Ich gleube der Kollege THD wollte Dir nur Tips geben!

Je mehr Wasser gestest wird desto klarer das Ergebnis!!!
Deinen PH WErt kannst Du "notdürftig" mit einem Schnelltest 
bestimmen - die Teperatur kannst Du sicherlich auch selber messe!
Andere Stoffe (Nitrit, Nitrat, Sauerstoffgehalt usw.) sicherlich nicht,
obwohl es auch hierfür Schnellstests gibt die auch eher ungenau sind!
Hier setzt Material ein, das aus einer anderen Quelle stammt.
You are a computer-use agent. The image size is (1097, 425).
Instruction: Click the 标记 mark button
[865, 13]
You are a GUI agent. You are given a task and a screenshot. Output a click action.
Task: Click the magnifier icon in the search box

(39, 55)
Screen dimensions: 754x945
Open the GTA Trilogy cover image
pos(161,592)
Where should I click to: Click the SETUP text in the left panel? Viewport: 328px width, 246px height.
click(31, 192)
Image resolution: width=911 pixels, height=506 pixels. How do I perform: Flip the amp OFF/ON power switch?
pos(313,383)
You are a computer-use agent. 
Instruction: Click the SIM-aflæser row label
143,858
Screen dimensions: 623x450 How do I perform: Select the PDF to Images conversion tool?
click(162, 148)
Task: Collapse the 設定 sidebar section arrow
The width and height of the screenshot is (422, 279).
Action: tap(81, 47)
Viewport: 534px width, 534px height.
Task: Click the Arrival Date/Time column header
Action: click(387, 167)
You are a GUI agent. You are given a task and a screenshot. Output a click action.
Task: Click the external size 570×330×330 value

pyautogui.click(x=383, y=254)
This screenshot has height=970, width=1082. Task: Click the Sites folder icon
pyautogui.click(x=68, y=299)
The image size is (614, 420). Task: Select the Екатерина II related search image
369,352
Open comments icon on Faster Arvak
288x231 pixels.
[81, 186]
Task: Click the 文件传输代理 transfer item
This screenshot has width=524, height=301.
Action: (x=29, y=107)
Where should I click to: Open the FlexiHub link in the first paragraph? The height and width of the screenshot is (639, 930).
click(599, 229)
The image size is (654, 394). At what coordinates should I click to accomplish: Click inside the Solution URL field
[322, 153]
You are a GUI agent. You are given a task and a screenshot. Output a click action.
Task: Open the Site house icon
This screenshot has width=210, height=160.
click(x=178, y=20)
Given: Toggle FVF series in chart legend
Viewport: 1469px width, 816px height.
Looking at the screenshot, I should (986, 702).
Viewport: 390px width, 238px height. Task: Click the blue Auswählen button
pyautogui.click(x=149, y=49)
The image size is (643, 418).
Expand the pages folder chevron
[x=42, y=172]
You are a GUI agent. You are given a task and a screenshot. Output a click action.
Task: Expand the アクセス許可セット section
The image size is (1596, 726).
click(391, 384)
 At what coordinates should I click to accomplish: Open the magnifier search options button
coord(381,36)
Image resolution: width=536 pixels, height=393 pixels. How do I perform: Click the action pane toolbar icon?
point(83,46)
Also: genaue Werte - Eimer Wasser - Zoogeschäft 30 km
        ca. Werte - Schnelltest - vor Ort

Nimm den Vorschlag an oder "mach es Dir selbst" #6aber laß die 
Smileys weg für einen sehr gut gemeinten Rat nur weil Dir das 
zu umständlich ist!

Außerdem hast Du ein Problem mit Deiner Tastatur; die klemmt 
irgendwie! :m


----------



## Motorola (26. September 2005)

*AW: Wieviele RegenbogenForellen auf 90 m²?*

Also ich habe den Weiher jetzt abgepumpt und die Fische raus. So viele Stichlinge wahren gar nicht mehr drinnen. Die hat sich der Wels geschnappt. Der Boden ist etwas Steinig. Und die Karpfen haben heuer auch nicht abgelaicht. Denn es waren keine jung Fische im Wasser. Ein paar Karpfen haben wir geschlachtet und da wahren noch die Eier im Bauch von den Karpfen. Das ist doch ein Gutes Zeichen. Dass heißt doch das dass Wasser nicht zu warm wird. Ich setzte nächstes Jahr dann Forellen ein. Alle Fische sind nicht Trausen. Es sind vielleicht noch 3-5 Köderfische im Wasser und die Stichlinge.


----------



## Magic_Moses (26. September 2005)

*AW: Wieviele RegenbogenForellen auf 90 m²?*



			
				Motorola schrieb:
			
		

> Also ich habe den Weiher jetzt abgepumpt und die Fische raus.


 
Hm - hoffentlich hast du dir dafür vorher die entsprechende Genehmigung eingeholt und falls nicht, keinen Nachbarn der die irgendwie gerne mal an den Karren fahren würde...... |kopfkrat


----------



## Motorola (26. September 2005)

*AW: Wieviele RegenbogenForellen auf 90 m²?*

Da brauche ich keine Genehmigung den der Weiher ist ein Privat Weiher. Er war sonst ein Löschweiher. Aber mittlerweile braucht den Weiher keiner mehr außer ich.


----------



## Motorola (27. September 2005)

*AW: Wieviele RegenbogenForellen auf 90 m²?*

Hallo ist keiner mehr da? ICh habe 2 beiträge vor diesen eine Frage gestellt-> weis keiner mehr was ob es gut oder schlecht ist das die Karpfen nicht abgelaicht haben.


----------



## THD (28. September 2005)

*AW: Wieviele RegenbogenForellen auf 90 m²?*

Hi Motorola
Für die Karpfen ist es schlecht, dass sie nicht abgelaicht haben.
Für die Forellen ist es gut, dass die Karpfen nicht abgelaicht haben, denn dann ist dein Wasser evtl. kalt genug für Forellenmast.


----------



## SchwalmAngler (28. September 2005)

*AW: Wieviele RegenbogenForellen auf 90 m²?*

Würde jetzt mal behaupten, das man in Bezug auf die Karpfen nicht unbedingt sagen kann das es schlecht ist das sie nicht gelaicht haben. Evtl. waren ja nur noch weibliche Karpfen in dem Teich oder sie haben nur dies Jahr nicht gelaicht.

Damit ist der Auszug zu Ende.